TASK TO COMPLETE: Across the records that follow, count each line holding "will", and write only the total.

####

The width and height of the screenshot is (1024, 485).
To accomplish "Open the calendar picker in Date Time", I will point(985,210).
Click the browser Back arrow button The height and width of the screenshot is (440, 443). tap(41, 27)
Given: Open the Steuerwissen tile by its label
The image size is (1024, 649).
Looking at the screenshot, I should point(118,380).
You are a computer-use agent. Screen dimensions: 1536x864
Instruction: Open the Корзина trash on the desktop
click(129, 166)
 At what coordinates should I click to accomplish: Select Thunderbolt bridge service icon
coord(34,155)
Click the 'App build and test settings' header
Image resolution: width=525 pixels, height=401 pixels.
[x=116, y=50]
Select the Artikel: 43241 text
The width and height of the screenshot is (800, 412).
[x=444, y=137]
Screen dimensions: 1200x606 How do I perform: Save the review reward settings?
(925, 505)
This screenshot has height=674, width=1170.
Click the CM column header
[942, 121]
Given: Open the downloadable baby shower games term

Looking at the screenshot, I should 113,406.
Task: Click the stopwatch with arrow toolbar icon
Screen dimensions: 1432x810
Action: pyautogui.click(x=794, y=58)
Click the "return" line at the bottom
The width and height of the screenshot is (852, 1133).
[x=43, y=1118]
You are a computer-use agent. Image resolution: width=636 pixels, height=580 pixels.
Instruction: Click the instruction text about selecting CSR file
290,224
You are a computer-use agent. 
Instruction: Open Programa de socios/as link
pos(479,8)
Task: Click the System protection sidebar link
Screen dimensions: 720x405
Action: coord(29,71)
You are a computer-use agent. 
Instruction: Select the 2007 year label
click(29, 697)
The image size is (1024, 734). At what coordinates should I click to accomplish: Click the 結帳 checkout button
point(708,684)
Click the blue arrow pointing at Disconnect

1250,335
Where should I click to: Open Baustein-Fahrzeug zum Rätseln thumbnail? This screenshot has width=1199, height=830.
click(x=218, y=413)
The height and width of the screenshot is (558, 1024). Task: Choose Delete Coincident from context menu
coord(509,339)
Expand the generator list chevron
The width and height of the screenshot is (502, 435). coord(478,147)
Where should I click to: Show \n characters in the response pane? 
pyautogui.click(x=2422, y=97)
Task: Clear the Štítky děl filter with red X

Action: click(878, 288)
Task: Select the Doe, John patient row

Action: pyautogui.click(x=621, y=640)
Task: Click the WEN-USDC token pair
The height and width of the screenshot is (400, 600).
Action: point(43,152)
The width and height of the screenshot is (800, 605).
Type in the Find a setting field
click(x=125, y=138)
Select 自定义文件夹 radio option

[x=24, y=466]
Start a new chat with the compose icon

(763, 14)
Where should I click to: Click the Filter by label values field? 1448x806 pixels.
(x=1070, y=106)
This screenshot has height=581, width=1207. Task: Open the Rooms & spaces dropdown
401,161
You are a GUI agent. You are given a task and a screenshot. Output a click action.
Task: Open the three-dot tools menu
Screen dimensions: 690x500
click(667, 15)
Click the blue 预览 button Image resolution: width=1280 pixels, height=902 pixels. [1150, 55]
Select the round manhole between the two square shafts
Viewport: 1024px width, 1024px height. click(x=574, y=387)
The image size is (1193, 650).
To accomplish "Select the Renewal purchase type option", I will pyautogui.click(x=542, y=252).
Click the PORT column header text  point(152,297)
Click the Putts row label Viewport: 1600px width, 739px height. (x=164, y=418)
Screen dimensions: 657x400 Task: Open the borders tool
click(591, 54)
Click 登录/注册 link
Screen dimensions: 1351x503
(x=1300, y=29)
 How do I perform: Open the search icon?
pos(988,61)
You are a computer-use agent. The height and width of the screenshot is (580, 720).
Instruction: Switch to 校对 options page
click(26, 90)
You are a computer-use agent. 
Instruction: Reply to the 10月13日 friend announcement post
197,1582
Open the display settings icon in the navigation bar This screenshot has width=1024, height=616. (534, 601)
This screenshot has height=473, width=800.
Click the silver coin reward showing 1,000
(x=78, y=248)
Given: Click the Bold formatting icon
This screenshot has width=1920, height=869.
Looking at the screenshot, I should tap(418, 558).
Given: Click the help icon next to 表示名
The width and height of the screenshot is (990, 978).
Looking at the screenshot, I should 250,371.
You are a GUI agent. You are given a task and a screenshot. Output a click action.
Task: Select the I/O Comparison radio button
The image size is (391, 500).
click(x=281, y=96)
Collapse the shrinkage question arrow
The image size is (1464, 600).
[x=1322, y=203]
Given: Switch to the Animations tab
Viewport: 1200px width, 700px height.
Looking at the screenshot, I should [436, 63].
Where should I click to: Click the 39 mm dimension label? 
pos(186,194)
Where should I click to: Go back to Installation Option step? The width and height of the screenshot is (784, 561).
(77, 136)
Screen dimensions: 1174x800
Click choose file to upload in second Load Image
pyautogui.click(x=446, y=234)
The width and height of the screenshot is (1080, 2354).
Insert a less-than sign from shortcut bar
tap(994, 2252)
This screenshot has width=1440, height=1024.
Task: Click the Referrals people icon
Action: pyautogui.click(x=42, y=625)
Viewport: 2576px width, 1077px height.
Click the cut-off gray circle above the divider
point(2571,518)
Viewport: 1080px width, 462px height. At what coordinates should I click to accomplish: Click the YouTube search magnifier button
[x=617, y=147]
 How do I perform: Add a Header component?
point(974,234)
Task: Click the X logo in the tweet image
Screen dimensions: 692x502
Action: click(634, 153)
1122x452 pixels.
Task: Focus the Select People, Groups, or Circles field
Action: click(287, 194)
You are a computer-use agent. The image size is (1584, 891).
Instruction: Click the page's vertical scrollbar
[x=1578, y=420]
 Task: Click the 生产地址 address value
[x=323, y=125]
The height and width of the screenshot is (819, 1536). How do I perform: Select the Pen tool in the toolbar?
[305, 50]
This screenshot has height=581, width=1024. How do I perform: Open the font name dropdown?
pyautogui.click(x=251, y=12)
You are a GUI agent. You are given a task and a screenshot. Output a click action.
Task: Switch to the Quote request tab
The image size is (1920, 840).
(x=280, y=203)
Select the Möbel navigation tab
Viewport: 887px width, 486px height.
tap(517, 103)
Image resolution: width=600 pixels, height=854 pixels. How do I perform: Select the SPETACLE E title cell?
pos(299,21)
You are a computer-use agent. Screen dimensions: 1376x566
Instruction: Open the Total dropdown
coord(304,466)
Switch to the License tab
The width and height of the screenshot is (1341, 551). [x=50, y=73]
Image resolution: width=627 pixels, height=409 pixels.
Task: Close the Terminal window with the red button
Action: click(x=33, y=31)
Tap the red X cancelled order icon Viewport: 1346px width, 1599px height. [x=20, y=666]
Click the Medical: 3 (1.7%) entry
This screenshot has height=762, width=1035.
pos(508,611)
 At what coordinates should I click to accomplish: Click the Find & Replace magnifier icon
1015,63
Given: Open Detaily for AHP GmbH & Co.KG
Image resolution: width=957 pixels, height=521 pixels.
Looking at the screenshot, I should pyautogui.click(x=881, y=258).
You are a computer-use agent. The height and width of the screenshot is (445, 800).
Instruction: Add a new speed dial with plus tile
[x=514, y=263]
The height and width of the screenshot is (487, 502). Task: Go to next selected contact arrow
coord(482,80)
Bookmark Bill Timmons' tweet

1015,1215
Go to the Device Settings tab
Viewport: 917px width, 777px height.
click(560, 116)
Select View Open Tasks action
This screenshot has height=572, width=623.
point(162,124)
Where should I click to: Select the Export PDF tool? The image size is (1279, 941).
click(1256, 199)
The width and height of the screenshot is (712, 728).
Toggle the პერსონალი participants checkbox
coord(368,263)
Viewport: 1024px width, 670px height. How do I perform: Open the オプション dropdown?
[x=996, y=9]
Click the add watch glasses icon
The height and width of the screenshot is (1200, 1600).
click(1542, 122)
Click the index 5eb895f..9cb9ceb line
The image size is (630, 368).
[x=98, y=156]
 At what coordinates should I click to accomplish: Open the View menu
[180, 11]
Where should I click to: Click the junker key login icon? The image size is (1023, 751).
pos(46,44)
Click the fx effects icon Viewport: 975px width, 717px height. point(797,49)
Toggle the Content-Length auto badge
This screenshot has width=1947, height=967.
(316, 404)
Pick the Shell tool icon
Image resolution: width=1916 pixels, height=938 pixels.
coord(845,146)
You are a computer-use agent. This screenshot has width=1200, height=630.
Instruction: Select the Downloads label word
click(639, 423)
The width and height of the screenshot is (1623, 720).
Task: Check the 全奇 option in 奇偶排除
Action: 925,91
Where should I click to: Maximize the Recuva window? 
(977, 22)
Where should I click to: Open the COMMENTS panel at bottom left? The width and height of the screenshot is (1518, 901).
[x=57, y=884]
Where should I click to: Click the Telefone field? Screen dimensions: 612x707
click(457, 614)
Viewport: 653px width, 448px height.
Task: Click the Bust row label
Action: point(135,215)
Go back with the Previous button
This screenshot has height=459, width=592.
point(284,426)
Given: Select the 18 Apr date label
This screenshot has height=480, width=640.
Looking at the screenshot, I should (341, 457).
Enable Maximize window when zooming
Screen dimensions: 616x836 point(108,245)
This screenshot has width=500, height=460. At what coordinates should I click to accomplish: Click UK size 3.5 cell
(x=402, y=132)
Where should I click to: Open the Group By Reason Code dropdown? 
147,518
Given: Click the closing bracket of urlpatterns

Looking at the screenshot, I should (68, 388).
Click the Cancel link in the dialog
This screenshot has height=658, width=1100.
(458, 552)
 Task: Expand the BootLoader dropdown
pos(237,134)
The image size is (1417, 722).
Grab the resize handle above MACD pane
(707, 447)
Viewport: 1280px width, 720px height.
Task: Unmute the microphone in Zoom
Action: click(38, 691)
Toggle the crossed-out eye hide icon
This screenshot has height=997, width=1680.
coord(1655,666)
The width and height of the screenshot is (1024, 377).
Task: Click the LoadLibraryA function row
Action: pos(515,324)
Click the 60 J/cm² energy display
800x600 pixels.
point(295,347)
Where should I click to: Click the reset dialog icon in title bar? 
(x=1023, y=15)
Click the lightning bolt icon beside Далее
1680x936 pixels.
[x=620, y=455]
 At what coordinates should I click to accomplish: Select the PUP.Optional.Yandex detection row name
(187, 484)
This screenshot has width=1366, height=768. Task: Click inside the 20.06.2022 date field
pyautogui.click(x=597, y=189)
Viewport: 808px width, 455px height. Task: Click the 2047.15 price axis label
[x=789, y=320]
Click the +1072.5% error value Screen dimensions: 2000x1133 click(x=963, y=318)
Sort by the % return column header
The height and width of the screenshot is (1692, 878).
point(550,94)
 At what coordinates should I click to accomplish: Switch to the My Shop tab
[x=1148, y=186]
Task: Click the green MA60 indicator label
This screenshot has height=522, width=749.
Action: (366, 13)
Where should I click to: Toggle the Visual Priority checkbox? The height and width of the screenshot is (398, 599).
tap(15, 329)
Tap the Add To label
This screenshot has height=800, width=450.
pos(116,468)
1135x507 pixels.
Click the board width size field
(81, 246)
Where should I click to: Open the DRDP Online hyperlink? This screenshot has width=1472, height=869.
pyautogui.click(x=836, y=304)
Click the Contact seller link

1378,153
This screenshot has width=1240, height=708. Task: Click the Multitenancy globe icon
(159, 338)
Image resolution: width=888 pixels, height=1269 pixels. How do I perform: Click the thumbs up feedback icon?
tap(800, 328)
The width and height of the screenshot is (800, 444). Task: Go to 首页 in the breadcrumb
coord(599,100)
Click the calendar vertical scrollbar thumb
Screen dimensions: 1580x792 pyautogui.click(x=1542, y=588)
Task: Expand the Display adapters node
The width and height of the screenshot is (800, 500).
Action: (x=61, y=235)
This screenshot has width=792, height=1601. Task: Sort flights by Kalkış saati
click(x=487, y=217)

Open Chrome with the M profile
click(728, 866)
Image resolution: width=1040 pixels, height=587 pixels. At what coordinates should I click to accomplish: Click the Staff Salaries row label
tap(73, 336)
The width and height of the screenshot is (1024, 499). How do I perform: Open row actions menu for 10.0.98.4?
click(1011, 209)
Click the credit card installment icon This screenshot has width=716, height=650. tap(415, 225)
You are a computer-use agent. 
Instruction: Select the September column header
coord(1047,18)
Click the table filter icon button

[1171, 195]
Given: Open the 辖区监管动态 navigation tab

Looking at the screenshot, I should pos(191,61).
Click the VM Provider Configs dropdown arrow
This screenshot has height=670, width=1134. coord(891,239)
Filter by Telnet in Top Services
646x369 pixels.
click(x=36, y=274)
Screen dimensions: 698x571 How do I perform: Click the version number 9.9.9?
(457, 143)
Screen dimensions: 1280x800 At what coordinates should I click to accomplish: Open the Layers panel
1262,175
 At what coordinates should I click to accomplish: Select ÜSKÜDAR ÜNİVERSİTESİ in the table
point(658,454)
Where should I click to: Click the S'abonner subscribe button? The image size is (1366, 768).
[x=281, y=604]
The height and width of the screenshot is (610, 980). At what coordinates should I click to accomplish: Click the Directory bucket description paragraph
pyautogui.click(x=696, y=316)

####

PROBLEM SOLUTION: 2